#### TASK PROMPT
Repeat the passage in the flashcards on alignments word for word, starting with "A possible explanation" and going on through "match in behaviour)".

#### TEXT BLOCK
* * *

6. Alignments Flashcards
What is an optimal alignment?
A possible explanation for the differences between a model and event log
If the model has been discovered then we can use alignments to measure the quality of the algorithm used for discovery (based on the match in behaviour)
If the model is man-made then we can use alignments to find real-world problems in the process
Cost 0 = perfect fitness
There may be more than one optimal alignment
What is conformance checking for?
To compare a model and event log
How to do conformance checking?
Compare the event log and model. Log and model moves (i.e. moves that don’t happen in both) have cost 1. We want the lowest cost possible
What is the synchronous product?
- Model on top
- Events from log on bottom, put places in between (and before/ after them). Labels for log moves should have arrows in front, model moves arrow at end, sync no arrows
- Put event between places before model move and log move with same name that goes to places after them (like a cross)- if multiple then do both
- Model and log moves = cost 1, synchronous moves = cost 0, tau moves = cost 0
- Add initial marking
DOUBLE CHECK HAVE ALL THE RIGHT INPUT PLACES
How can you find the shortest path in a synchronous product marking graph?
Using Dijkstra’s algorithm
Build the graph breadth-first search from the initial state until the final state is found (and hence all other states at a distance less than the final state)

* * *

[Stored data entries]
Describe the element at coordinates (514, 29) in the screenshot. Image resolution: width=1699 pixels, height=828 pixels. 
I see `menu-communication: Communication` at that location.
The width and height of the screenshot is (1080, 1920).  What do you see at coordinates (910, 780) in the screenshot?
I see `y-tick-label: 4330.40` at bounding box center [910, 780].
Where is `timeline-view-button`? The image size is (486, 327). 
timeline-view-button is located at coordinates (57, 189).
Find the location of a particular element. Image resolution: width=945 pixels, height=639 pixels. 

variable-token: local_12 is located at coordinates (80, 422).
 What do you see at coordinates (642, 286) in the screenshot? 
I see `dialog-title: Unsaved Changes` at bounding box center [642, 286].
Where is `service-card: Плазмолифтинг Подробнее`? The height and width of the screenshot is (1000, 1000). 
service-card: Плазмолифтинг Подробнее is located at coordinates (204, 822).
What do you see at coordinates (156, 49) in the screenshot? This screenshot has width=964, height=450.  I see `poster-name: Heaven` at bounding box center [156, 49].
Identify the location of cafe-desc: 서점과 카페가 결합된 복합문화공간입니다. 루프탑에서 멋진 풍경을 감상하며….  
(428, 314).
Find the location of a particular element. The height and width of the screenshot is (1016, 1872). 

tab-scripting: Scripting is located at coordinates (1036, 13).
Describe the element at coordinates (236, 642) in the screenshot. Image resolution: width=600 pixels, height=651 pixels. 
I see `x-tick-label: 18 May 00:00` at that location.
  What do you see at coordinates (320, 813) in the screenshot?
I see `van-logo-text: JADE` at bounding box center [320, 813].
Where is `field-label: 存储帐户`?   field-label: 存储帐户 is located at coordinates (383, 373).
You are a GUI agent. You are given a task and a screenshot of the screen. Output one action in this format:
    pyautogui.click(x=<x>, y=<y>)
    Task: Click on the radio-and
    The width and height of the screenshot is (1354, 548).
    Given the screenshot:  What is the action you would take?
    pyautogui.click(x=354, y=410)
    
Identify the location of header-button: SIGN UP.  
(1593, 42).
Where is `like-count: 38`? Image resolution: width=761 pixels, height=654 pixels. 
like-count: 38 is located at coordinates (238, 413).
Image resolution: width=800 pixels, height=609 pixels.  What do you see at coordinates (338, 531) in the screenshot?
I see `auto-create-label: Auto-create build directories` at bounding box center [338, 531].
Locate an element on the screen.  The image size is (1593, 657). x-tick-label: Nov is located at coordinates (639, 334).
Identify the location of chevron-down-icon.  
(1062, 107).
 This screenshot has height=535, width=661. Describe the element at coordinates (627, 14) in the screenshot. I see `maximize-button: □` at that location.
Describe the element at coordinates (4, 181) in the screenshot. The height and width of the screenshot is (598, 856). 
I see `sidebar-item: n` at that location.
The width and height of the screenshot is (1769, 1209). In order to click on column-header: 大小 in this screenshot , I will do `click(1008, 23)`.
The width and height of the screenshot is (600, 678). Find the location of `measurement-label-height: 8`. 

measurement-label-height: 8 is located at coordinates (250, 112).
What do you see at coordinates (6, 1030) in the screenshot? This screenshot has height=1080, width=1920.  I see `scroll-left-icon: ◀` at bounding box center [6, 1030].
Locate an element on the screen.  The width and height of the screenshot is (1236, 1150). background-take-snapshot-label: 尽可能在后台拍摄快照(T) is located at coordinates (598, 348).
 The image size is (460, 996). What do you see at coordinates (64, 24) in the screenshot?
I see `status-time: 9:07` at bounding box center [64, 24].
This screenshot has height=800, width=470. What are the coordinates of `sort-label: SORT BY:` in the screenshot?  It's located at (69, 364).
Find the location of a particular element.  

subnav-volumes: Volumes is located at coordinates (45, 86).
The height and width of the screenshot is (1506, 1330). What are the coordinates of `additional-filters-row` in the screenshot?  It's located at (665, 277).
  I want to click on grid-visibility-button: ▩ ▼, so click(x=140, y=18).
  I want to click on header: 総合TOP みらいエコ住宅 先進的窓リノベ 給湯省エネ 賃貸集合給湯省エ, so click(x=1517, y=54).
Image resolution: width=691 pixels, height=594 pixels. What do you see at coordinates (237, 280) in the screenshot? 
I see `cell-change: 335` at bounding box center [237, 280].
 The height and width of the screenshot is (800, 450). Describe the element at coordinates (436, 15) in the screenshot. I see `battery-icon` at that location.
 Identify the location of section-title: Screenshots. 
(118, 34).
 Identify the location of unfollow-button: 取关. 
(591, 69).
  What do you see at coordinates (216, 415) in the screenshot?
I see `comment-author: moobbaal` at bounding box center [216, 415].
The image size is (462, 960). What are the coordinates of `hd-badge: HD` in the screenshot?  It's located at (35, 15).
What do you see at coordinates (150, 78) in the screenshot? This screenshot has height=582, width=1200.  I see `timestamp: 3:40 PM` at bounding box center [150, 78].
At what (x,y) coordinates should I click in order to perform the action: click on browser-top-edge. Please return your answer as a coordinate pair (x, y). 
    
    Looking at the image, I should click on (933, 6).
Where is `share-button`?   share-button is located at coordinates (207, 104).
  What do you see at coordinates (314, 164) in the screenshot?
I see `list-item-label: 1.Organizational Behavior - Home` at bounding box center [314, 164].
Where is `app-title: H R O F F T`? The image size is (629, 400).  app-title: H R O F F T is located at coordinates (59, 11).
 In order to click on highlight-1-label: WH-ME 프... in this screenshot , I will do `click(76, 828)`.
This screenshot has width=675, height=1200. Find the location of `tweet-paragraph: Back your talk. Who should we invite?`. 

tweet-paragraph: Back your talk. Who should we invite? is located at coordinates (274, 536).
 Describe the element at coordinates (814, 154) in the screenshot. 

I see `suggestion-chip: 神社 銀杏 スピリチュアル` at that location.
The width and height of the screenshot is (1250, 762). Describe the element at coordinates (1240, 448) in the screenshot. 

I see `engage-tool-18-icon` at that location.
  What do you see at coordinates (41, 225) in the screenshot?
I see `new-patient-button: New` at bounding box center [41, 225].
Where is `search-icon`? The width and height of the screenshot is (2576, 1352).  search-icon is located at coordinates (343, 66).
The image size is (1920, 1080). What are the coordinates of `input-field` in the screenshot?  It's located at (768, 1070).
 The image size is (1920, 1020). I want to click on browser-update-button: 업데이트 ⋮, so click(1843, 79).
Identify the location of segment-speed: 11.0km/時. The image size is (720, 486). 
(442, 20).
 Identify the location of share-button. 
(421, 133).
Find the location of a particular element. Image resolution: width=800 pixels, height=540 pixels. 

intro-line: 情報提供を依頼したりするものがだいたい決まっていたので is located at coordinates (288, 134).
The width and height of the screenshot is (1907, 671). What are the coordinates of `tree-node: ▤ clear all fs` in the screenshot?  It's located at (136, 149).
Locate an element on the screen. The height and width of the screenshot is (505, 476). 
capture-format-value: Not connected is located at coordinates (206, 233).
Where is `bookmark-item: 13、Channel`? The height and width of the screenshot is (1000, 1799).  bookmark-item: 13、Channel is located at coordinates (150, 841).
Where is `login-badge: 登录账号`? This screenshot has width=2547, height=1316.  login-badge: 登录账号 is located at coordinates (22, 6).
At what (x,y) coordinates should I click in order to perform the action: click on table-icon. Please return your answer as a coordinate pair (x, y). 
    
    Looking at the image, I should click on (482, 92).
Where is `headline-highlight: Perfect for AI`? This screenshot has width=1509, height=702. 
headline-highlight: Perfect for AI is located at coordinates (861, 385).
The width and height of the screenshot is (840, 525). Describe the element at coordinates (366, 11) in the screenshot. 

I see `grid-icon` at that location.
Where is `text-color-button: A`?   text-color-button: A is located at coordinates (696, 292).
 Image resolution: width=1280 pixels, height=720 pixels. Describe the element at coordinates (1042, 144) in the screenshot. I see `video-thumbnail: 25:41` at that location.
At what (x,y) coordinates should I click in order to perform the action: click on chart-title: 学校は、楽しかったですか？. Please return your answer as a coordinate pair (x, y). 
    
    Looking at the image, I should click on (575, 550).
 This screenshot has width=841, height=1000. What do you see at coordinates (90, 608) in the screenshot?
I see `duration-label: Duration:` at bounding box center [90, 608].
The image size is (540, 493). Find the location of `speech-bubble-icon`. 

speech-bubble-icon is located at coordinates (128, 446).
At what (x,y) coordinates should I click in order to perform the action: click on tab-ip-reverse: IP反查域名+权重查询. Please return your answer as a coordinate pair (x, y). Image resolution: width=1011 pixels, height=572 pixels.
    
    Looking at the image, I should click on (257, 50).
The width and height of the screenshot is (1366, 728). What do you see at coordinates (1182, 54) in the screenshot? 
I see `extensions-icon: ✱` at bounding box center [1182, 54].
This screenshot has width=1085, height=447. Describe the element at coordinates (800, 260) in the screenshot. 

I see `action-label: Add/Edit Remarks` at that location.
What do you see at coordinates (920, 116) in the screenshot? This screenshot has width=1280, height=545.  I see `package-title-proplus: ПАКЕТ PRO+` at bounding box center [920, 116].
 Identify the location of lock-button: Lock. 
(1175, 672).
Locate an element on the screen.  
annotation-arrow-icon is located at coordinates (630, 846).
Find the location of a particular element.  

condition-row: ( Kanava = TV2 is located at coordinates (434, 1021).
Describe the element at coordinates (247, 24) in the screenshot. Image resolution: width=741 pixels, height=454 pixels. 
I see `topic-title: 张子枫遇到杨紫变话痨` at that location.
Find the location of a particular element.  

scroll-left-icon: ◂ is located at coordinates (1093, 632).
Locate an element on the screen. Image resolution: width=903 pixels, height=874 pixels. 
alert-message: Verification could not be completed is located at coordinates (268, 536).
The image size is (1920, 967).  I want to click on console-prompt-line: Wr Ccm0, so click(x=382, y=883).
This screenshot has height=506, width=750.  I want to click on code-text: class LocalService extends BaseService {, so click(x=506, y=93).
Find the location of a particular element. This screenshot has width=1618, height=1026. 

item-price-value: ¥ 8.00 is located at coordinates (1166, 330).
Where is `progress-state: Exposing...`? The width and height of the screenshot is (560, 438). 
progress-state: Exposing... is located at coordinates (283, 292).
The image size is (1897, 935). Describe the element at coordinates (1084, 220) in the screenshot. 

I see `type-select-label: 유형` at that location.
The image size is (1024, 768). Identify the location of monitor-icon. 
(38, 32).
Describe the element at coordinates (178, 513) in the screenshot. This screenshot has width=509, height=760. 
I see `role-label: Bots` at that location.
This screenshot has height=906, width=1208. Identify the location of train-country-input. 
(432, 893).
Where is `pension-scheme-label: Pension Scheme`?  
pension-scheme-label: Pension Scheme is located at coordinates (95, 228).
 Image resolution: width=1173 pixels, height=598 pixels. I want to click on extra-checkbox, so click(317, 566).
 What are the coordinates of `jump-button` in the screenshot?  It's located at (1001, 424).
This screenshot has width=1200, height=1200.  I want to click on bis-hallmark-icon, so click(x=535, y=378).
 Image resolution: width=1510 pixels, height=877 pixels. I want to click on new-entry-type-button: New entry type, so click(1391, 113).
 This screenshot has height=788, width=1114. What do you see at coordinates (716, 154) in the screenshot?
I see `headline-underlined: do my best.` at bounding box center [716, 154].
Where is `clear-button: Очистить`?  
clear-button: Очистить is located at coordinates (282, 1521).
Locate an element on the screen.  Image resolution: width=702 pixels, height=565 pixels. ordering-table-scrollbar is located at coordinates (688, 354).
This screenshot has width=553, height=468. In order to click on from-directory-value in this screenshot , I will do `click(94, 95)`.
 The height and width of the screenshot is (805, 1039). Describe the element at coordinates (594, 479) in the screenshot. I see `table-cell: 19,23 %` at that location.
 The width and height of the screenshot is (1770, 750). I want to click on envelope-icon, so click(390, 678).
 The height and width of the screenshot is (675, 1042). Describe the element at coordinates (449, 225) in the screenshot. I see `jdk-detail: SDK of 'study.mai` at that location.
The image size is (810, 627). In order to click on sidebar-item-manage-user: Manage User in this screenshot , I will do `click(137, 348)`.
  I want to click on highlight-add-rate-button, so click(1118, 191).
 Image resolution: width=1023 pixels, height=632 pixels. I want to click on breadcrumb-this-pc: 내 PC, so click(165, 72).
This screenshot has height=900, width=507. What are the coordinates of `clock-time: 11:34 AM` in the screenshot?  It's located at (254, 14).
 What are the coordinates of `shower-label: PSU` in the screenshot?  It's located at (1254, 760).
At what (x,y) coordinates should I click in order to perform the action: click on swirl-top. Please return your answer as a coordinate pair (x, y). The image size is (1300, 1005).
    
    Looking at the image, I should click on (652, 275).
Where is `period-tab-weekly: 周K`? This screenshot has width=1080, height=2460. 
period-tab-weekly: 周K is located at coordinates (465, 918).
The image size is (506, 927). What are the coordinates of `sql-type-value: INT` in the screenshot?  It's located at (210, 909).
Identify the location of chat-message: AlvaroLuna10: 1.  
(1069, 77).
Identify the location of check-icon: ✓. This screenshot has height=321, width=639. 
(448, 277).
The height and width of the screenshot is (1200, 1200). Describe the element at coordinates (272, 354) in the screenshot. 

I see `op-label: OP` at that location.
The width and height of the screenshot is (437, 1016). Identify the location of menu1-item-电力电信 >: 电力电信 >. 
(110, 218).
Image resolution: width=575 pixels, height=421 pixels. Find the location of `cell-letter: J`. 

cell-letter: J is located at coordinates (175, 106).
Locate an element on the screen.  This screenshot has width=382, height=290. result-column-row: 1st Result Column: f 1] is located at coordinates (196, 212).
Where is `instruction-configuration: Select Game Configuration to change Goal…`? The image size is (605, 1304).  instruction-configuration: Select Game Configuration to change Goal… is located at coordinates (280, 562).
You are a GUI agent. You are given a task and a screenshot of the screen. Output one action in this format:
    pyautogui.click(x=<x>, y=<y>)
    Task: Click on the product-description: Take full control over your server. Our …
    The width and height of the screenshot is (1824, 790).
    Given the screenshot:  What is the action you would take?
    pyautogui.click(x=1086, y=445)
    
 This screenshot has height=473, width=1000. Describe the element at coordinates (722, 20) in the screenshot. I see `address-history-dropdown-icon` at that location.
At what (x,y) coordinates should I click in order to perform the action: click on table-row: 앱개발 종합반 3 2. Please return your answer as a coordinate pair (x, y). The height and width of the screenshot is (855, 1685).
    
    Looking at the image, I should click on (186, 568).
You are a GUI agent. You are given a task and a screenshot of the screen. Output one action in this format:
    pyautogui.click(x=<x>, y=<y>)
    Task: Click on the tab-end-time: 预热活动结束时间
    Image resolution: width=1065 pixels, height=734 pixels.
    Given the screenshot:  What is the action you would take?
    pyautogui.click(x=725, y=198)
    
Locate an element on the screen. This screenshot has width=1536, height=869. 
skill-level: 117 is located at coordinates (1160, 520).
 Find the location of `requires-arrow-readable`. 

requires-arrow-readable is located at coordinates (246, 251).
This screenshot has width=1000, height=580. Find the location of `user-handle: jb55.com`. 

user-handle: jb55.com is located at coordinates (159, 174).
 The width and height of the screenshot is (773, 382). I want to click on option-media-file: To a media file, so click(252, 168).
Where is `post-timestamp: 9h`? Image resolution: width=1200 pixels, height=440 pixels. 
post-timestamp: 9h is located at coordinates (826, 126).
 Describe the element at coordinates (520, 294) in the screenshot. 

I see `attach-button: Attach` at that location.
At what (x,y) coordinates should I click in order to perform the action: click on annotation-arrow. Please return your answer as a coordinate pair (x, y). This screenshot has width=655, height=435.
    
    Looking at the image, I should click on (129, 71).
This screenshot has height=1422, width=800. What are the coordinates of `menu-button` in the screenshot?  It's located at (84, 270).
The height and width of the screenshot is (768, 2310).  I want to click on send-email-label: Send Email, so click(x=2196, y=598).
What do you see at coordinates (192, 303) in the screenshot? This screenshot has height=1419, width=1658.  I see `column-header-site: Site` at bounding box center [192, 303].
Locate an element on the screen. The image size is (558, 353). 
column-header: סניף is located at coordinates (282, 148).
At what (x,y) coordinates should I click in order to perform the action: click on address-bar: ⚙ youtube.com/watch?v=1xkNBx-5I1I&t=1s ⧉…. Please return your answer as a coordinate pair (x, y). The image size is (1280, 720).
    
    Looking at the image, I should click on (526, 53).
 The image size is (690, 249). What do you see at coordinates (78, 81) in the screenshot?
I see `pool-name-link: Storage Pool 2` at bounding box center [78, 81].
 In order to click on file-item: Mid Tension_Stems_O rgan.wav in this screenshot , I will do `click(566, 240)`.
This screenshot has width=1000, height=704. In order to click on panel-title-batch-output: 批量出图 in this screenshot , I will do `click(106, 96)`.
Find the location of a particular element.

* * *

#### RESULT
A possible explanation for the differences between a model and event log
If the model has been discovered then we can use alignments to measure the quality of the algorithm used for discovery (based on the match in behaviour)